Review of  Experiments in Cultural Language Evolution

Reviewer:  Nick Moore
Book Title: Experiments in Cultural Language Evolution
Book Author: Luc Steels
Publisher: John Benjamins
Linguistic Field(s): Computational Linguistics; Historical Linguistics; Linguistic Theories; Text/Corpus Linguistics

SUMMARY

The ten papers collected in “Experiments in Cultural Language Evolution” represent the state-of-the-art of research into simulated multi-agent interaction. Centered around Luc Steels’ work at the Sony Computer Science Laboratory, Paris, this volume represents the culmination of more than a decade of work dedicated to uncovering the practicalities of language evolution in a social setting. The book is divided into three sections. An introductory section comprises a Foreword and an Introduction, both by Steels, that set out the direction and the theoretical framework for the remaining papers.
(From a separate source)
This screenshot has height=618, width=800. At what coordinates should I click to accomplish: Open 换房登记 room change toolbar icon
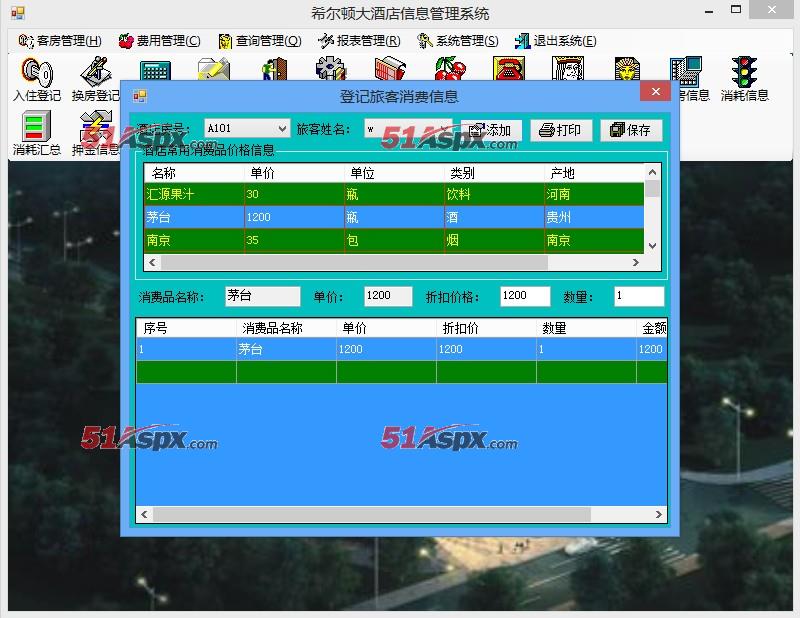95,78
Part 1 describes experiments in vocabulary evolution and Part 2 details how grammatical features evolve in experiments in the same framework. Each experiment enhances results gained in previous experiments.

The Foreword places the volume in its historical context by stressing that the question of language evolution is almost as plagued by speculation today as in 1995, when Steels launched this research project. Because there is no fossil record and because we cannot allow any modern language to represent languages as they first emerged, we can only be guided by general principles of evolution when theorising the evolution of languages. Steels and his team have since synthesised an approach to language evolution that attempts to simulate the evolution of language in a cultural context by using computational agents, typically embodied as robots. The Foreword also summarises each chapter.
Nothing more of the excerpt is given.